No testing has overtaken you except ordinary testing. But God is faithful. He will not allow you to be tested beyond your ability, but when he tests you, he will also bring about the outcome that you are able to bear it. 1 Corinthians 10:13 EHV
Sunday, 14 May 2017
Safe Place
God is our refuge and strength, A very present help in trouble. Psalm 46:1
There is something calming and soothing about this well known verse. Another translation says it like this “God is our safe place and our strength. He is always our help when we are in trouble.” Do you have a safe place? One where you can retreat to, and you won’t be bothered by some of those well meaning people who don’t seem to be able to help, and a bit like Job’s comforters? If we don’t have a physical place, I would hazard a guess that you do it in the recesses of your mind.
We all need a refuge, or as I prefer, a ‘safe place’ where problems can be met head on, without someone saying, “don’t worry it will work out”. I know they mean well, but there are times you need to sort things out on your own because you know in your heart that things will not just ‘work out’ by themselves. Some problems need to be faced, and tackled, not ignored.
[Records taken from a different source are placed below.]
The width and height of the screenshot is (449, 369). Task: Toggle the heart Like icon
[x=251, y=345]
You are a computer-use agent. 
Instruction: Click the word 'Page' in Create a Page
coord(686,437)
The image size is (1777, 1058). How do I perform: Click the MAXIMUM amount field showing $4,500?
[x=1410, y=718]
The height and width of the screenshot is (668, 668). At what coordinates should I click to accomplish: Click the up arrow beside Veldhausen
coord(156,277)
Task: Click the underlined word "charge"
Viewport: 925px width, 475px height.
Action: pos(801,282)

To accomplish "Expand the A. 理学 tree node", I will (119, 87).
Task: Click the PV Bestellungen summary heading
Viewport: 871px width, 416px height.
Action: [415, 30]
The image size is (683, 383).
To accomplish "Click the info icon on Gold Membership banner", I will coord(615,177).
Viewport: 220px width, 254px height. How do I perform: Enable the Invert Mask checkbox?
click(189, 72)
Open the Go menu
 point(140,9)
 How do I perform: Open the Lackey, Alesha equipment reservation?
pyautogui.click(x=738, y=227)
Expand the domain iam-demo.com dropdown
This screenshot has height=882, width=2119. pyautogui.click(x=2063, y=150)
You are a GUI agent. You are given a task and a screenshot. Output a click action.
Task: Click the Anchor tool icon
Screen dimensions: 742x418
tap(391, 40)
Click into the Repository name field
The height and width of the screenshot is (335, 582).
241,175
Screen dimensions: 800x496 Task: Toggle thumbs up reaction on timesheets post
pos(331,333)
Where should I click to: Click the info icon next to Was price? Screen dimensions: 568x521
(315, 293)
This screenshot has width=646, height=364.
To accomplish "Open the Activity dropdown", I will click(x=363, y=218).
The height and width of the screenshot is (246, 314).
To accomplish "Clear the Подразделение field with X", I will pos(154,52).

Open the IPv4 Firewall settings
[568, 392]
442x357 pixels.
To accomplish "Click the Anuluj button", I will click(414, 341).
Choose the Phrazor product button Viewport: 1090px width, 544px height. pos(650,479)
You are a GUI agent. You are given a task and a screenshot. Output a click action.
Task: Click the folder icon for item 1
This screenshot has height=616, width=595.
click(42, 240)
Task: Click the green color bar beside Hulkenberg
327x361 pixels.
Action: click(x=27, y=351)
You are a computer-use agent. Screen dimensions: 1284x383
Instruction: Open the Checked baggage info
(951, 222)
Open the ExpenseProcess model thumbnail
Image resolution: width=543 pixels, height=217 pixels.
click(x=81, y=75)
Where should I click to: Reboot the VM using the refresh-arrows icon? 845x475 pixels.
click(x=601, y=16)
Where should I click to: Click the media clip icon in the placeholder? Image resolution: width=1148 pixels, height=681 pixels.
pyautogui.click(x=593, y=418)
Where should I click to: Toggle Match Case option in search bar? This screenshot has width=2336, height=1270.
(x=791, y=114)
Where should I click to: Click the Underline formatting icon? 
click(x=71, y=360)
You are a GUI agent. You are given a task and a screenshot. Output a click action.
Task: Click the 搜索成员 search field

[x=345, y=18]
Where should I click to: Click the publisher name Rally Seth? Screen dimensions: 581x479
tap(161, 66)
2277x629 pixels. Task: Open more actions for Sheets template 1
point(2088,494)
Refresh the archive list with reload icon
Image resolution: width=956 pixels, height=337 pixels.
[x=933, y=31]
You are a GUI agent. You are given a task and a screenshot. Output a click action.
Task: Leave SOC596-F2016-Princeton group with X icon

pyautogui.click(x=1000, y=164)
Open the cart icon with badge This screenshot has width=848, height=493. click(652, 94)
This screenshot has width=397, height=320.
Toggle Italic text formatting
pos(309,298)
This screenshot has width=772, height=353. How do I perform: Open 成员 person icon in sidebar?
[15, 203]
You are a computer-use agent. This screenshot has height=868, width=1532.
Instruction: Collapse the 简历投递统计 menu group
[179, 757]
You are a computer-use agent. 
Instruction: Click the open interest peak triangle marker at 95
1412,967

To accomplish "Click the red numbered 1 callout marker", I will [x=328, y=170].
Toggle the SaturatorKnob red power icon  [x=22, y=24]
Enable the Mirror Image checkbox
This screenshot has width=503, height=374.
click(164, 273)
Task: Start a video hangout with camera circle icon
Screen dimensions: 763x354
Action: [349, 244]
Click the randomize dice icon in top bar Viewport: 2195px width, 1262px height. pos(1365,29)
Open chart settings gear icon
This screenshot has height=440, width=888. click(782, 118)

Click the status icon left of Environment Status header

It doesn’t matter what age you are, or how clever, we know deep down when a problem has gone on for too long and now has to be encountered and dealt with. No two people are the same, and no two problems are the same. Every person and problem is uniquely personal, and therefore needs our personal attention. This is exactly the time that you and I need that ‘safe place’ where God can be allowed to work and speak into our heart. In the silence of our safe place, we may find that the resolution is in our own hands. Do we need to forgive someone? I don’t mean only to say I’m sorry, but to go that step further and forgive? No one said it would be easy, but it might just be what is needed. Many times it doesn’t matter whose fault it was or who started it, we need to reset our life and relationship. I have found that when I retreat to that quiet place, and God’s will becomes apparent, He does not show me the problems that need resolved in my friend’s life, but shows me the failings that must be addressed in my own. God is good, and so where better to start than in our place of refuge that is God’s safe place?